The keyboard to application interface goes through several phases, some of which the OS has little control, and some that is provides explicit hooks into for additional functionality. The basic design goes like this: hardware events are received by driver chains, which then pass messages to the kernel, that then dispatches it to a global hotkey chain, and finally to the intended application (if not cancelled by any prior step in the chain).
The driver chain allows the kernel to not care about "how" the keystrokes are generated, only that they are. They could be from a keyboard, from a IR device, or any other source that could send a signal designed to be interpreted as a keyboard. A hardware keyboard logger, for example, is a dongle that has a USB or PS/2 input on one end, and a USB port or PS/2 on the other, such that the keyboard passes data through this device and is intercepted. The OS literally cannot detect that such logging is going on.
The other common kind of logging happens in software, which can happen either before the OS has a chance to see the keyboard messages, or after. Drivers can do pretty much whatever they want, and the OS can't strictly detect that a driver is diverting messages for nefarious purposes, because they get to inspect messages before the OS does. This is the nature of the hardware abstraction layer (HAL) that the drivers are a part of. Fortunately, since they are in memory, anti-malware software can detect and disable such behavior.

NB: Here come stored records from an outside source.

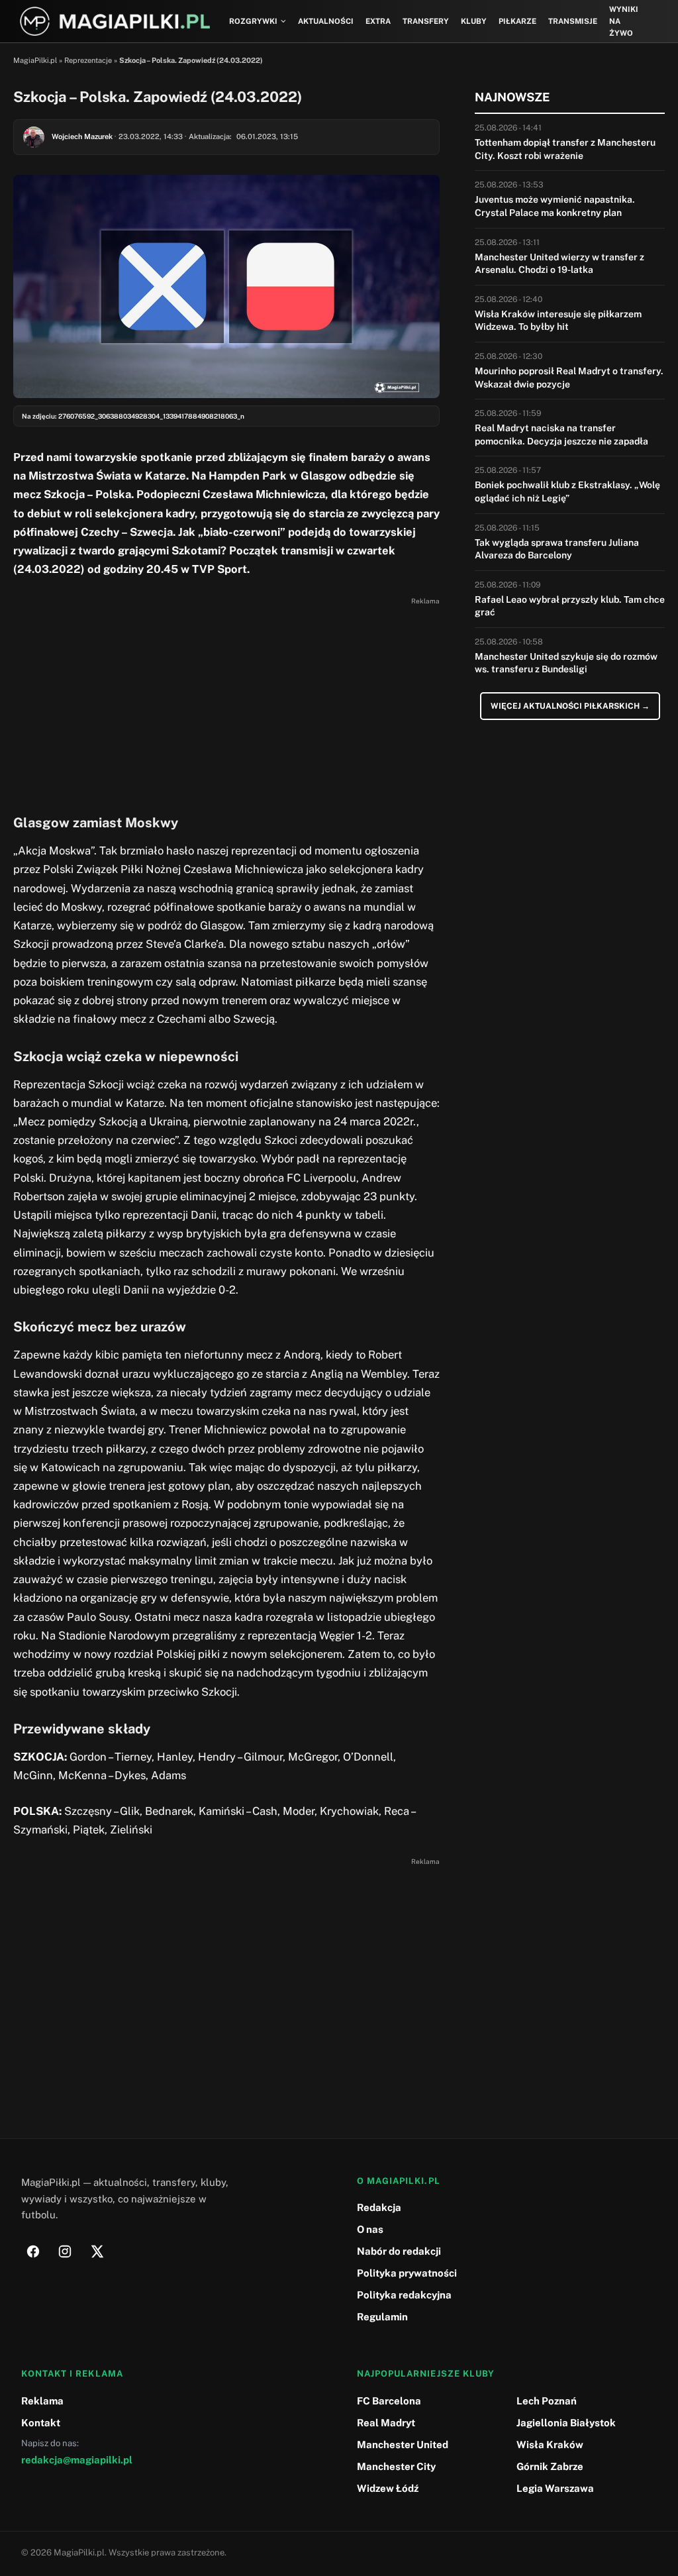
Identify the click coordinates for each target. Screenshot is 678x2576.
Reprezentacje (88, 60)
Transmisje (572, 21)
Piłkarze (517, 21)
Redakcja (379, 2207)
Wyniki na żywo (623, 21)
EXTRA (378, 21)
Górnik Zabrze (549, 2466)
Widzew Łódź (387, 2488)
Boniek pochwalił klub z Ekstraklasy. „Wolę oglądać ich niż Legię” (567, 491)
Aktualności (326, 21)
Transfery (426, 21)
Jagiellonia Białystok (566, 2422)
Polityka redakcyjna (404, 2294)
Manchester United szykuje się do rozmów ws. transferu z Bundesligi (566, 663)
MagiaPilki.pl (35, 60)
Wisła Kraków (549, 2444)
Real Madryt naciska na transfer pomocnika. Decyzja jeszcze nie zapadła (561, 434)
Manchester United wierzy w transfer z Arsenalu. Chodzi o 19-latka (559, 264)
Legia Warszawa (555, 2488)
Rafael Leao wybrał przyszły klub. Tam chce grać (570, 606)
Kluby (474, 21)
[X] (97, 2251)
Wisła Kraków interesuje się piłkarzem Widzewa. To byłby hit (558, 321)
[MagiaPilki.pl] (115, 21)
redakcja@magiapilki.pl (76, 2459)
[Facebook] (33, 2251)
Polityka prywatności (407, 2273)
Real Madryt (386, 2422)
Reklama (42, 2400)
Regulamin (382, 2316)
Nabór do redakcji (399, 2251)
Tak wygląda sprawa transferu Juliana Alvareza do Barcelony (557, 549)
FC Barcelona (389, 2400)
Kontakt (40, 2422)
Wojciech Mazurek (82, 136)
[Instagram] (65, 2251)
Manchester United (402, 2444)
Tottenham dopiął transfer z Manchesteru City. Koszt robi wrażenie (565, 149)
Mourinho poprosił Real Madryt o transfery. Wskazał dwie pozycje (569, 377)
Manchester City (396, 2466)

Finally, you have an intentional "hole" in the OS, usually referred to as "global hot keys", that allows any application to request that the keyboard messages are passed to them before the in-focus application. This allows not just Alt-Tab to work (the window manager intercepts these messages to switch apps), but also most media programs request handlers to support multi-media keys like play, rewind, and fast forward, and other user-land apps for volume control, etc. Without all of these global hot keys, the OS would be very annoying to use, and apps would be far more complex as a result. However, just as this is a great feature to have, it can also be abused by a program.
However, you should note that not "all" programs get a copy of a keyboard message, only drivers, global hot key handlers, and the in-focus application. The problem has nothing to do with the fact that every program gets a copy of a keyboard event, but the fact that the HAL needs to be able to transform messages from hardware to kernel messages, and global hot keys are necessary to provide features to the user without each program needing to be built to provide the same features.
There have been advances to lock down the process though, such as requiring "signed drivers," which reduces the likelihood of malicious drivers getting into the driver chain, and anti-viruses that can detect bad behavior by apps. However, until many of the security vulnerabilities are addressed, such as hardware level keyboard logging and insecure global hot key registration exists, loggers will still have an opportunity to log keystrokes. Even though normal keystrokes appear to go simply from hardware to an app, there's actually several intervening steps necessary, and these steps are required for basic compatibility (drivers) and functionality (global hot keys).